Ce n’est pas à dire que la politique d’abstention provisoire domine sur tous les points du territoire. En plusieurs endroits des sociétés secrètes, c’est-à-dire des sociétés politiques non autorisées, ont un programme d’où l’idée de violence n’est pas exclue. A Paris, on poursuit tour à tour la Némésis, le Tribunal Révolutionnaire, le Comité de résistance. A Lyon, à Béziers, à Agen, à Oran, on découvre des complots dont on fait grand bruit, mais qui, devant la Cour d’assises, se réduisent à des essais d’entente pour la défense de la République.
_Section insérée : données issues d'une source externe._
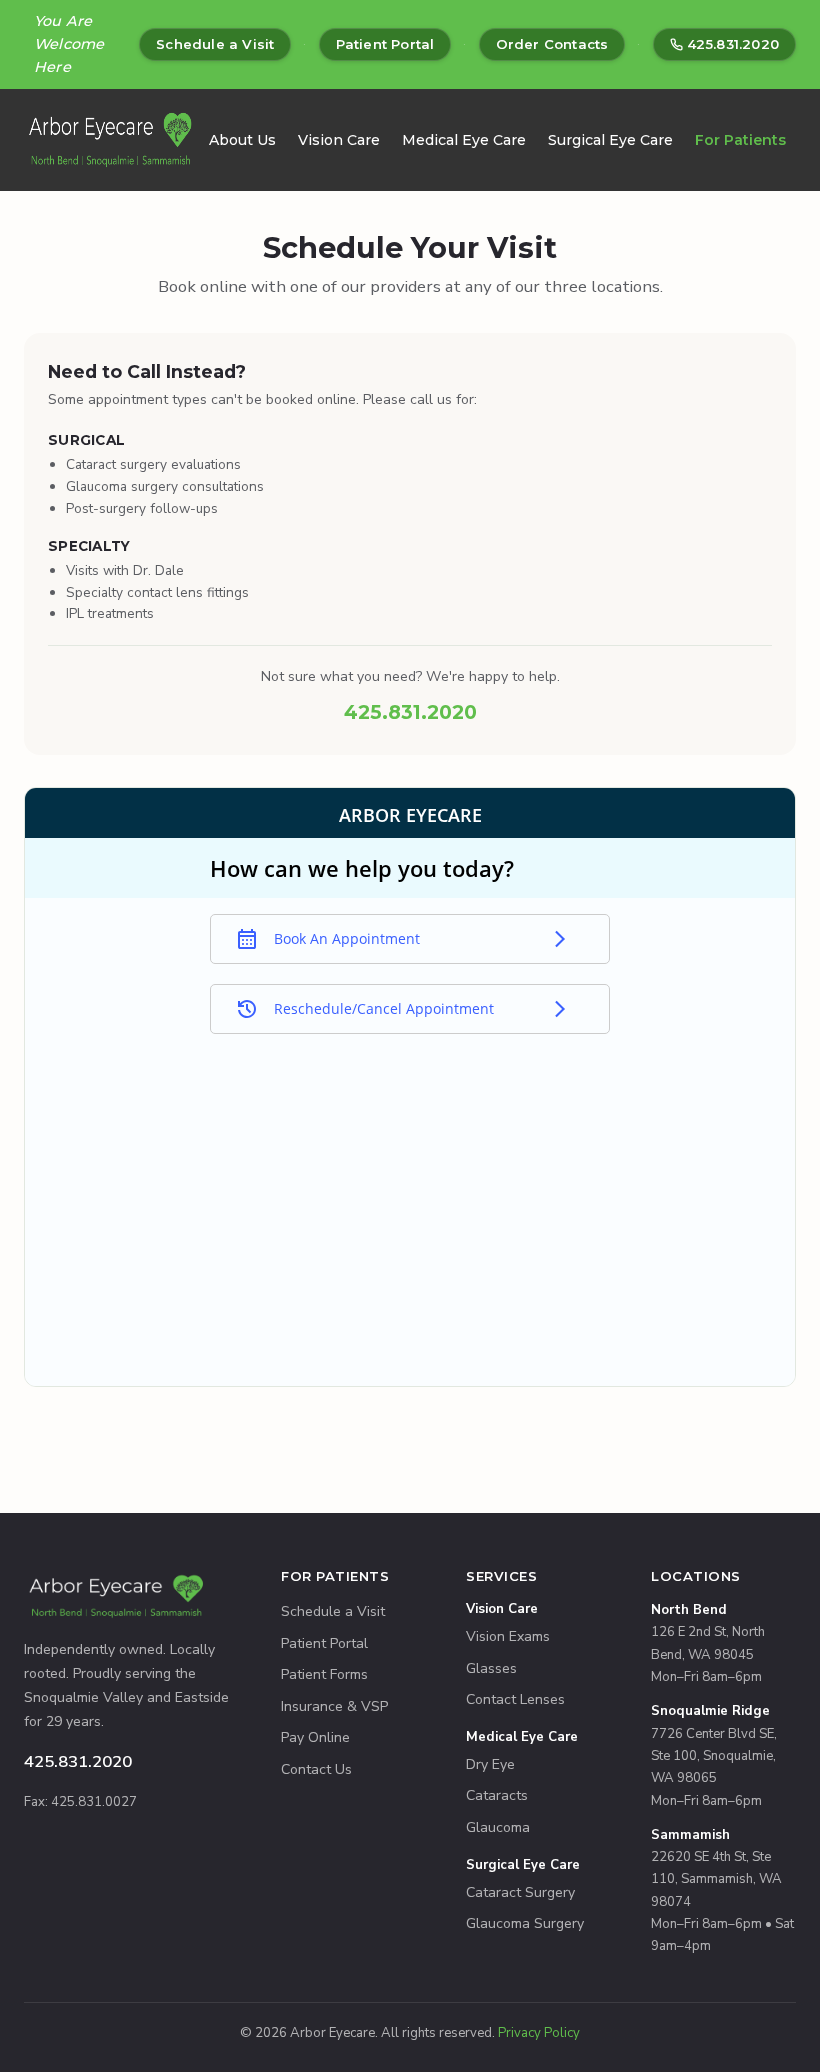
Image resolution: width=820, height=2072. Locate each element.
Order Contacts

Gent et quelques autres sont cependant condamnés sévèrement. Dans les départements ces tentatives de fédérations républicaines s’appellent la Nouvelle Montagne, l’Union des Communes etc. On retrouve ça et là des carbonari et des conciliabules dans les bois ; les Hommes libres sont signalés dans la Bresse, les Bons cousins dans le Doubs, ailleurs les Invisibles et les Enfants de Lyon. Dans beaucoup de villages du Midi, il existe des chambrées, où l’on n’est admis qu’avec initiation, serments, mots de passe et signes mystérieux. Marianne est souvent le nom que porte la République pour les initiés. Le droit au travail et le suffrage universel reviennent à chaque instant parmi leurs revendications. Les rapports des

  1. Le socialisme expliqué aux enfants du peuple, Paris 1851.